Howard Altman, executive editor of Philadelphia City Paper, describes for AJR how a Saint Jack's Bar ad featuring the Thai King in hip-hop regalia nearly severed relations between the United States and Thailand. "It certainly was not the first advertising complaint City Paper had ever received, considering that we once printed an ad for a bar depicting the Virgin Mary with udders," Altman writes. "But this complaint was different. It was from an unhappy representative of a foreign government."
The Portland Mercury just turned two, and its editor may sometimes act like a terrible two, Joseph Gallivan writes in the Portland Tribune. William Steven Humphrey's antics range from flinging gunpowder "snaps" around the room to performing obscene acts with the doorknobs at rival Willamette Week, Gallivan writes. "He's mature, and he's a little boy and he's a disgusting pervert all at once," Dan Savage tells Gallivan. "I admire how a fortysomething can use the word 'pee-pee' as much as he does," Mark Zusman, editor of Willamette Week, says.
A new wave of refugees in Baltimore could revitalize its struggling neighborhoods, Nicole Leistikow writes in Baltimore City Paper. Leistikow, who has volunteered for the International Rescue Committee, says an afternoon on a Baltimore street corner can show a "woman in flowing robes carrying groceries on her head; friends stopping on the sidewalk to chat in African-accented French; too-cool European teenagers trying to win an argument with their parents in Serbo-Croatian." Scenes like this are becoming familiar not only in major American cities. Even smaller towns are trying to attract immigrant energy.

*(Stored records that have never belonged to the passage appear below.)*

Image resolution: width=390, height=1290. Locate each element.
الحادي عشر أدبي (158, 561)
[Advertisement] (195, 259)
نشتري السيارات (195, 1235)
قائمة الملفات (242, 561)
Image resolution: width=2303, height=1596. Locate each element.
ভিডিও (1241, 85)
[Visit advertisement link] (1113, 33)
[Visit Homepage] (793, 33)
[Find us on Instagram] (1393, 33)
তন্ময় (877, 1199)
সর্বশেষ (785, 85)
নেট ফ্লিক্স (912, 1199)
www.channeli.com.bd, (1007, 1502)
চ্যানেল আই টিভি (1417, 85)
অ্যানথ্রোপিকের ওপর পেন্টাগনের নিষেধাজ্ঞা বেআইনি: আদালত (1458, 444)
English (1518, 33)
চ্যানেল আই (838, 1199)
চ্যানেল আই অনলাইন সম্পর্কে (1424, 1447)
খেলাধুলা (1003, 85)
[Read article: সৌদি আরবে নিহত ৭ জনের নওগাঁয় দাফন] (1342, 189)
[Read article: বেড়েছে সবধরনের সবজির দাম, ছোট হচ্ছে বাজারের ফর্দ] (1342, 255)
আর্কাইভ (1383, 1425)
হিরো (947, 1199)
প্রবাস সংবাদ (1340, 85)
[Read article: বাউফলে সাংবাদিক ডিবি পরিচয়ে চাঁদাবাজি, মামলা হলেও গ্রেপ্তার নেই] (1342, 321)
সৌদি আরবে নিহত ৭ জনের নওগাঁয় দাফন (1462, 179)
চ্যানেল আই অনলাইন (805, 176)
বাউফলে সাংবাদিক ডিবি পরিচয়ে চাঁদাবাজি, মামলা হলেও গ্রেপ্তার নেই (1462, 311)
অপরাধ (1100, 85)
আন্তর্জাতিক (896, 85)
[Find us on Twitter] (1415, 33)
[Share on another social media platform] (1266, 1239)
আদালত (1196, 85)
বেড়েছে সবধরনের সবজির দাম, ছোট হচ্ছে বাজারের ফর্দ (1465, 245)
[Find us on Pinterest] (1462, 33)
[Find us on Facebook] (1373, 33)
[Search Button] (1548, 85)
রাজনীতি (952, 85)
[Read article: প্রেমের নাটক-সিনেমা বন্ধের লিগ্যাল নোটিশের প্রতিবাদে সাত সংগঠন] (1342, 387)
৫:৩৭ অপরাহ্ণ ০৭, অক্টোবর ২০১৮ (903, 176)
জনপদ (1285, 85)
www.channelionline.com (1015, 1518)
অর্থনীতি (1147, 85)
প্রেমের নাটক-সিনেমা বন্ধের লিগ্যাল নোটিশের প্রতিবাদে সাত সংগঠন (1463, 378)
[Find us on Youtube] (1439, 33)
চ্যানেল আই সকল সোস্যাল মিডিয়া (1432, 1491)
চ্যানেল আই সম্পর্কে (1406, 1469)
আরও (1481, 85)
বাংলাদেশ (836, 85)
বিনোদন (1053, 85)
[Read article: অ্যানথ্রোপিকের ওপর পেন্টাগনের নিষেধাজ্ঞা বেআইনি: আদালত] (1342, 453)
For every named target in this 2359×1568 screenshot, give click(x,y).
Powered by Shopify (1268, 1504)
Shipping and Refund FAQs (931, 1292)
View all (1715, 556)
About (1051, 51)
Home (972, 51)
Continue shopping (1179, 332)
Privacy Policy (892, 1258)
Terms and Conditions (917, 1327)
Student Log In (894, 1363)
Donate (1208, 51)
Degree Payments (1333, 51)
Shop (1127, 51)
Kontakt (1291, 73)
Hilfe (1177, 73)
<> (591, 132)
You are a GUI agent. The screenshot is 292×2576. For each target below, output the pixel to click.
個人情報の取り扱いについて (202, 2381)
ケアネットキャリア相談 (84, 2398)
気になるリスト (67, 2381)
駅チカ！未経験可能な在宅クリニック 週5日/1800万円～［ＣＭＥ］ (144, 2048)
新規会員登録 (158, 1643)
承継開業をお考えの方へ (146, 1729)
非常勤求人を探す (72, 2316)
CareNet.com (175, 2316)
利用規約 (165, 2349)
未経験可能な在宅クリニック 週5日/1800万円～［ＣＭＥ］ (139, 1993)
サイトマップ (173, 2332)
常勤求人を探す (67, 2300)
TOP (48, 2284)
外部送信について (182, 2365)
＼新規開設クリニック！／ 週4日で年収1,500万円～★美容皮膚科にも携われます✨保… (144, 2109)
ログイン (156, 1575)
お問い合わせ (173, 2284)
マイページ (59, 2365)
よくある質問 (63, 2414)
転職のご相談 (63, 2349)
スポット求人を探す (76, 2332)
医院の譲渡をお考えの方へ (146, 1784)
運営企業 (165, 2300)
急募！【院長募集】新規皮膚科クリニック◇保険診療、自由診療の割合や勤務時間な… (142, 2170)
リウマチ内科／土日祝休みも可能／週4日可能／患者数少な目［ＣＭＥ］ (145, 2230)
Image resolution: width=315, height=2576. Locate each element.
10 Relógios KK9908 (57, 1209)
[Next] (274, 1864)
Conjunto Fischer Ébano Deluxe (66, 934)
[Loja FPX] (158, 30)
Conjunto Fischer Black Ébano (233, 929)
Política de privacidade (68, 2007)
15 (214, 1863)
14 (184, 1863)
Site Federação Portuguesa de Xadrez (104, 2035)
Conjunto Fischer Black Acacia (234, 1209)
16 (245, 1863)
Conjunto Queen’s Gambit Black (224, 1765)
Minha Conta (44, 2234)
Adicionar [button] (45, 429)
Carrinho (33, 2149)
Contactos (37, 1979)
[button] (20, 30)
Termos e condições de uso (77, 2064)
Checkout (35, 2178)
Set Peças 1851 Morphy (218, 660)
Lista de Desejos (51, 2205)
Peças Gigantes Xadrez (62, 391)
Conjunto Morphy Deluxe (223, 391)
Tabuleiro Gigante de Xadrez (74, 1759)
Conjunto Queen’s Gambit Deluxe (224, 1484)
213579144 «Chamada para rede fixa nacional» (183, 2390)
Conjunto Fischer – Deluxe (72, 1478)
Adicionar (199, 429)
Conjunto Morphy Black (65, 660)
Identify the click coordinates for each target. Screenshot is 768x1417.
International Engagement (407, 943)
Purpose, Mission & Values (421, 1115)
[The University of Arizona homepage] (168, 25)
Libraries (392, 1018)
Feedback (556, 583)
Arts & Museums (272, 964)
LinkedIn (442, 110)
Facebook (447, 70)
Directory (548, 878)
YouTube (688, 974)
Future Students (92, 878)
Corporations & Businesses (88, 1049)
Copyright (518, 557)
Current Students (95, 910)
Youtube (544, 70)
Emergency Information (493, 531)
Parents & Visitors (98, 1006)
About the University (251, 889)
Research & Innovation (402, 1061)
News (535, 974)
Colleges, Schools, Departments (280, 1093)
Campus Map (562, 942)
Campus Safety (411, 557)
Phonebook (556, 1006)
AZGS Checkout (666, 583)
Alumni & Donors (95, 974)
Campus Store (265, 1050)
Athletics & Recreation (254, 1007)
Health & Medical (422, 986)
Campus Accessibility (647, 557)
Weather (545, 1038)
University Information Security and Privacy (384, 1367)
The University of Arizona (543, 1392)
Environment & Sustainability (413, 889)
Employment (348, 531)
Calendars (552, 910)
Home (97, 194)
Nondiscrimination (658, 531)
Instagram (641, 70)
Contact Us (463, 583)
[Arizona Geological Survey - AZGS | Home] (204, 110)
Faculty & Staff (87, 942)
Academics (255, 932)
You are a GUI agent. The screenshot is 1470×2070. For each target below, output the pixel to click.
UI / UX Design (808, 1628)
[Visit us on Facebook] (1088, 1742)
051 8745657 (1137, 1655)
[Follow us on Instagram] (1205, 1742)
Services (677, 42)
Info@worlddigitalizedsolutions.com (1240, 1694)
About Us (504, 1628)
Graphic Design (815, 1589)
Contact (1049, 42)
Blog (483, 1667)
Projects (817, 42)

Steve Perry, a former editor of City Pages (Twin Cities), will return to his old job, the Minneapolis Star Tribune reports. Perry has been writing for The Rake, a new monthly started by Tom Bartel, brother of City Pages Publisher Mark Bartel. Perry replaces Tom Finkel, who was fired in July. Perry is the second former editor restored at a Village Voice Media paper this week, following Skip Berger's return to Seattle Weekly.
"Immediately after Sept. 11 the United States media went into lapdog mode," A.C. Thompson writes in the San Francisco Bay Guardian. Announcing this year's top 10 most censored stories from Project Censored, the Guardian praises those reporters and publications that never stopped asking the hard questions or writing the disturbing stories.
San Diego CityBEAT published its inaugural issue last Wednesday, and the daily responds, "Bring it on." David L. Coddon writing in The San Diego Union-Tribune's weekly arts and entertainment guide, "Night & Day," says the new alt-weekly is trying to get a jump on both the daily and its 30-year-old alternative newsweekly rival, San Diego Reader, by publishing a day earlier. "Another 'voice' in local print media isn't bad," Coddon says.
Danny Bakewell's libel suit against New Times Los Angeles' columnists Rick Barrs (also the paper's editor) and Jill Stewart backfired. Stewart calls Bakewell "a multimillionaire developer and obnoxious black nationalist," as well as a "poverty pimp" for using money collected by the Brotherhood Crusade, ostensibly a charity, for his personal enrichment. The judge saw nothing wrong with using this term to describe Bakewell and ordered him to pay $25,000 to the alternative newsweekly.